[Stored items]
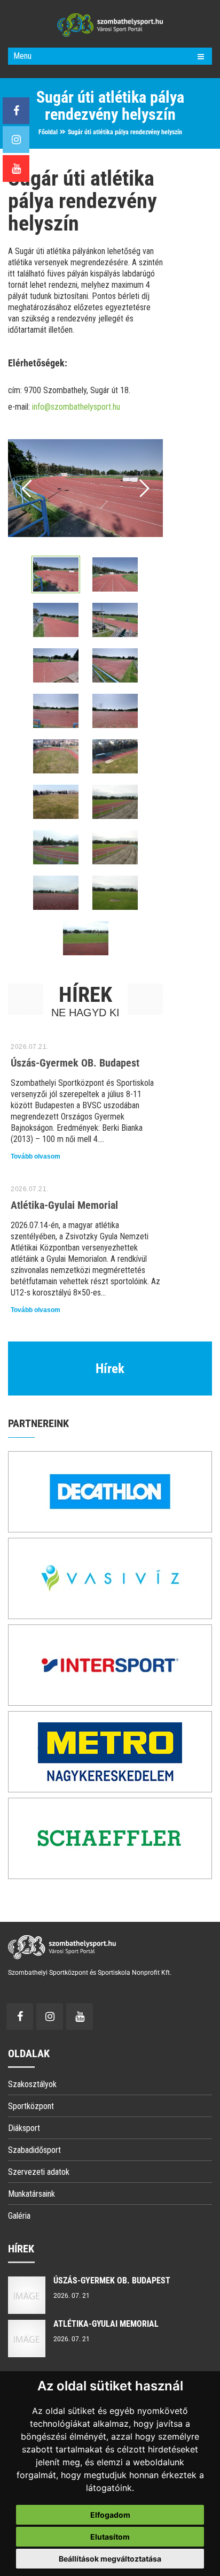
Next (143, 488)
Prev (27, 488)
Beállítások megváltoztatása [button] (110, 2558)
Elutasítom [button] (110, 2536)
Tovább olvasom (35, 1156)
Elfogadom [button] (110, 2514)
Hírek (110, 1368)
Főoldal (48, 132)
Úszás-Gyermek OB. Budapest (75, 1062)
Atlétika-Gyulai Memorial (64, 1205)
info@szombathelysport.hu (76, 407)
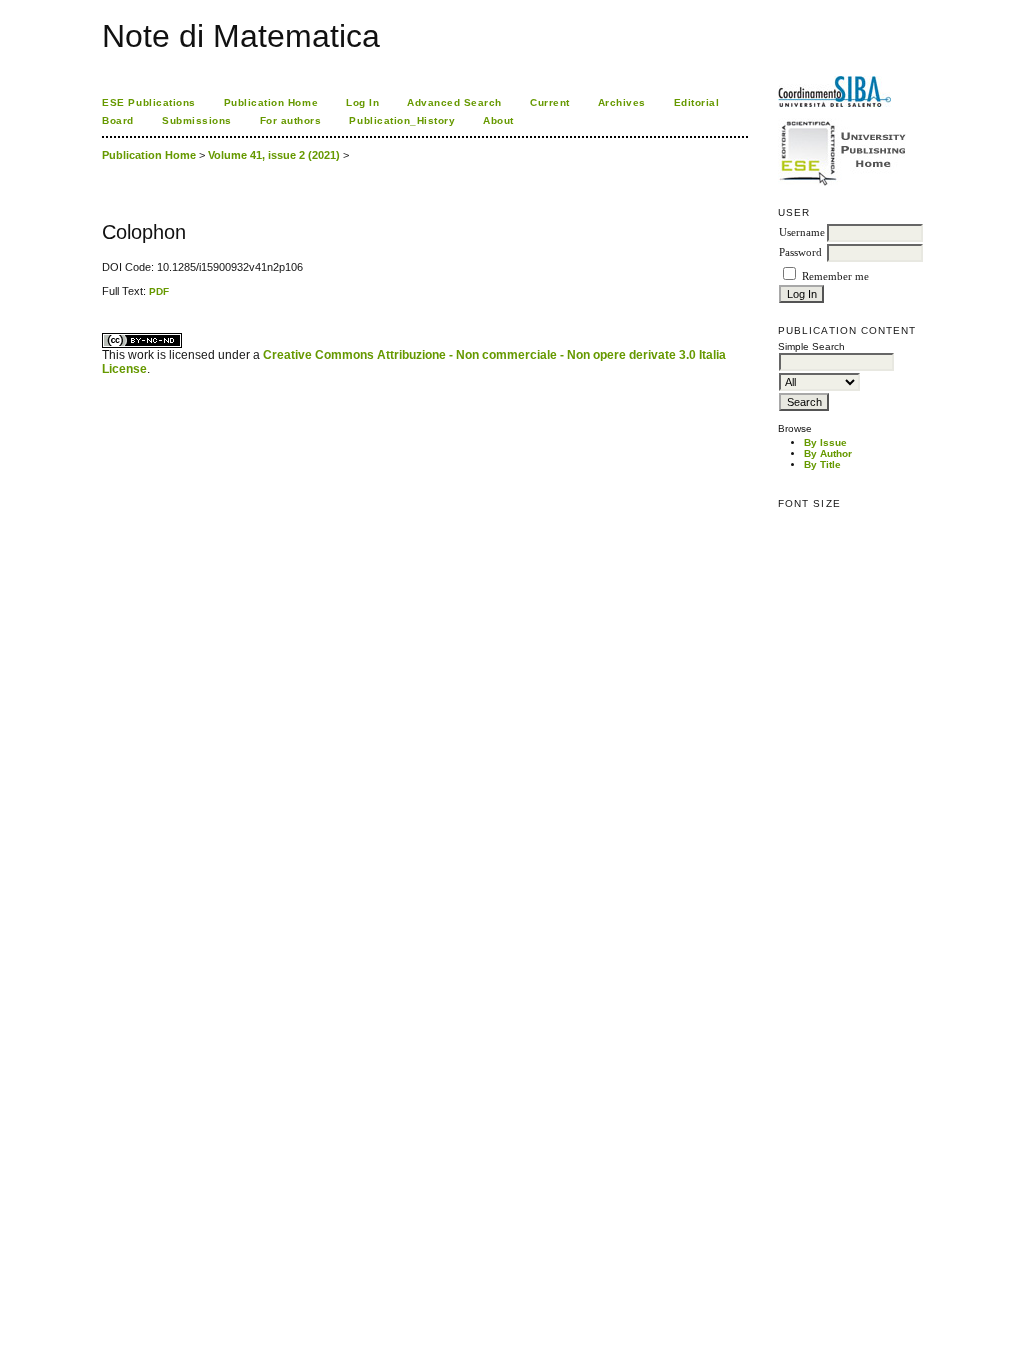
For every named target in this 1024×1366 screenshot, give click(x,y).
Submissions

TASK OBJECTIVE: Please say how many lines of the records contain the word "button", giving the number by itself.

RESULT FOR THIS TASK: 3